"..we rejoice in the hope of the glory of God. Not only so, but we also rejoice in our sufferings, because we know that suffering produces perseverance; perseverance, character; and character, hope." (Romans 5:2-4 NIV)
I've been struggling somewhat recently with the constancy of the kids (and housework!). No breaks. No escape. No family around. It has been a busy time and the girls have seemed particularly demanding and whiny. I have been trying to come up with 'solutions', but God has been showing me that my solutions aren't the, well, solution. My getting away from/escaping the 'hard' situations won't make them go away or suddenly make me able to deal with them better. They'd wait for me. And I wouldn't be any stronger to deal with them. Jonathan and I read those verses from Romans last night and they struck me; it's a passage I've read so many times in the past, but this time I saw it through 'mummy eyes'. My struggles with being a mum at times, will produce character in me if I persevere through them and see them as opportunities to grow. It is in those moments of struggle that I am to look to God, my helper, to help me through, and so hopefully become more God-like.
"Look to the Lord and his strength; seek his face always." (Psalm 105:4 NIV)
"From the ends of the earth I call to you, I call as my heart grows faint; lead me to the rock that is higher than I." (Psalm 61:2 NIV)
Further along in our Romans reading it talked about not letting sin rule in our bodies: "Therefore do not let sin reign in your mortal body so that you obey its evil desires." (6v12) With 'mummy eyes' on, this meant not letting a bad mood or tiredness rule me, snapping and grumping at my family.

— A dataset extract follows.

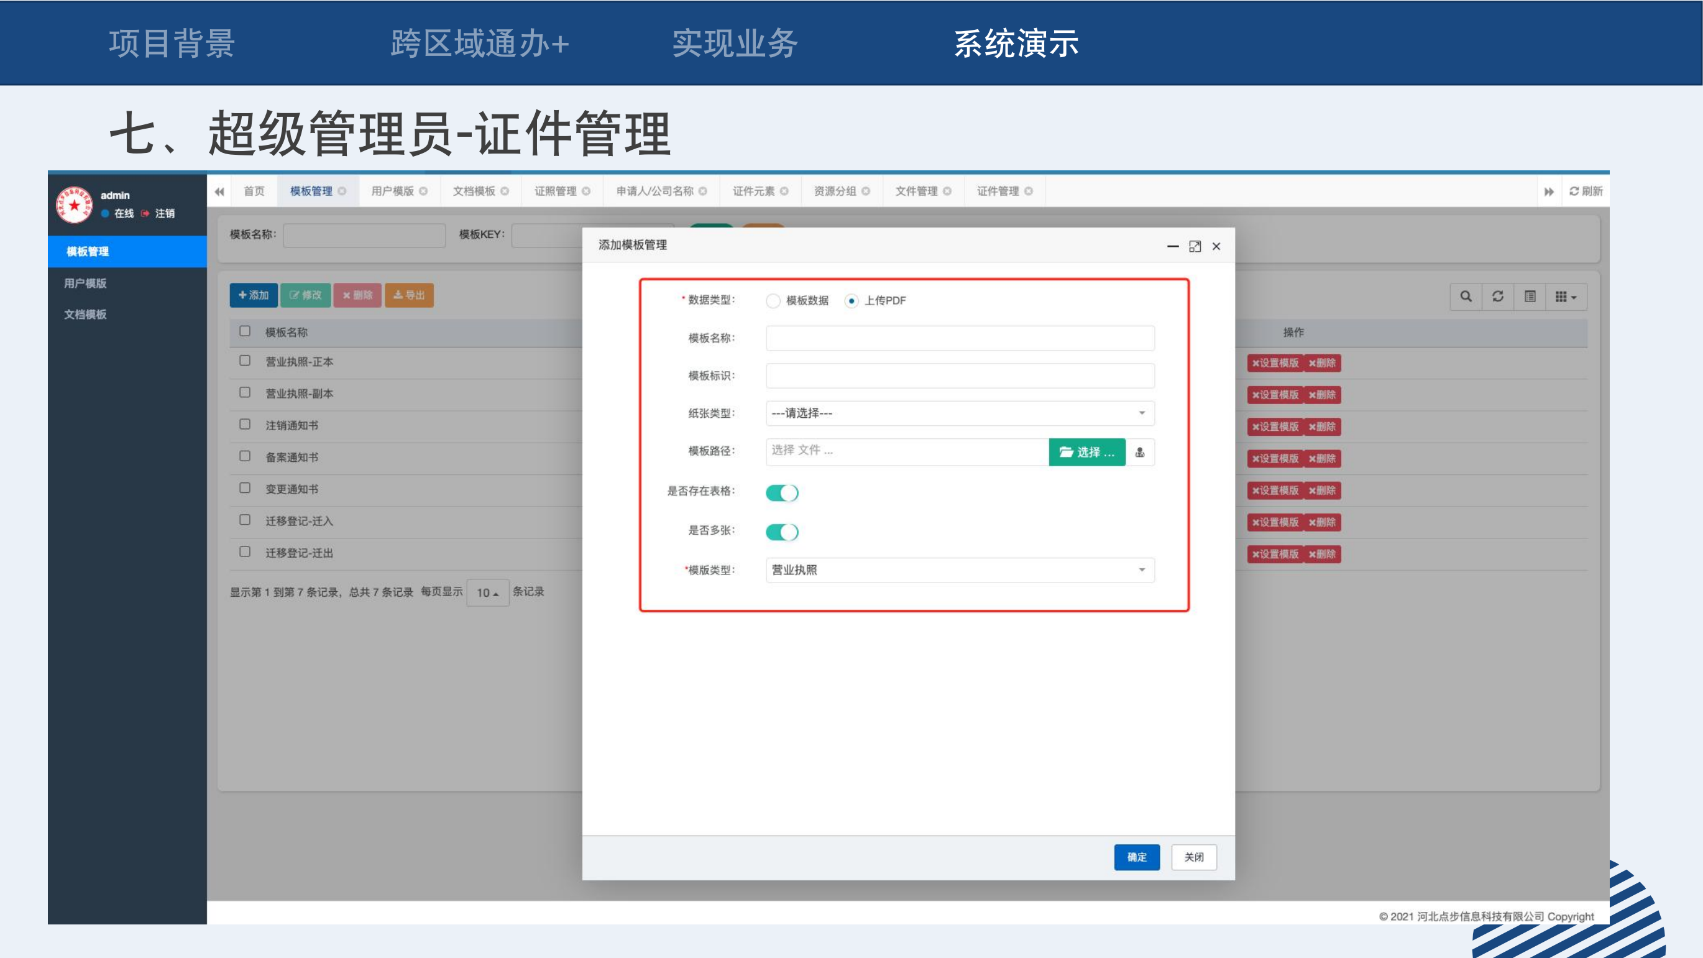1703x958 pixels.
Task: Click the green 选择 file button
Action: tap(1086, 452)
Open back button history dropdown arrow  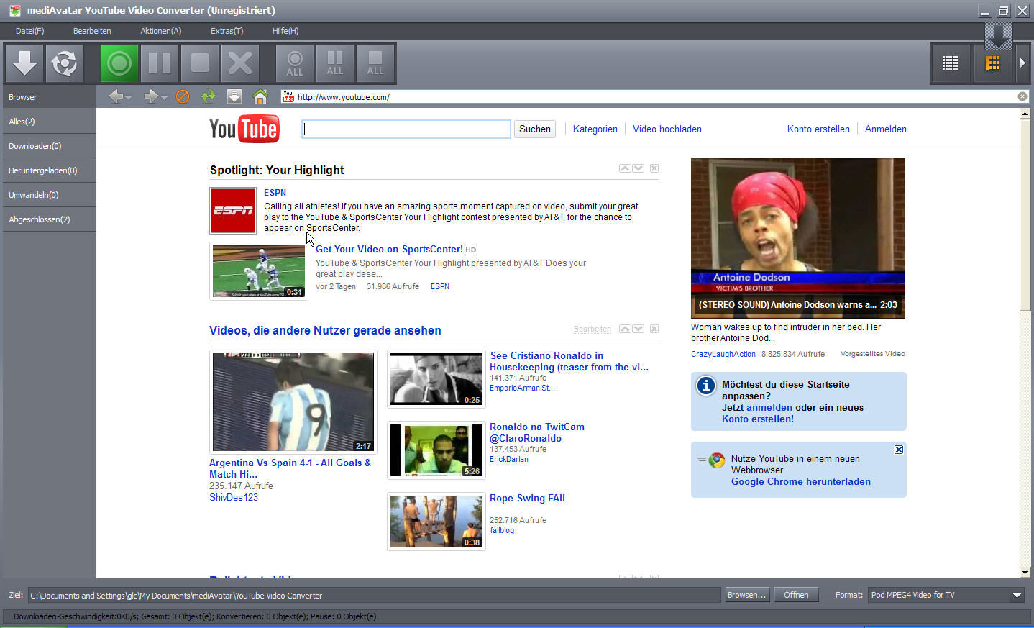[129, 97]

When I do so, I'm walking in sin. Instead, I am to consciously offer myself to God as an instrument of righteousness (v13). Instead of snapping at and brushing the girls away, I am to practice:
love,
patience,
kindness,
gentleness,
and self-control towards them.
Some of you think that being a mum is natural to me - that I have the personality for it, etc. I laugh at that (I think that you probably are too now!). Gentleness and patience are not my strong points; being a mum has helped me work on that, but also shows up how much more 'work' on those areas I have to go. I am not a natural mum or a super mum. I am a mum - and, with God's help, I am seeking to be a (more) godly one.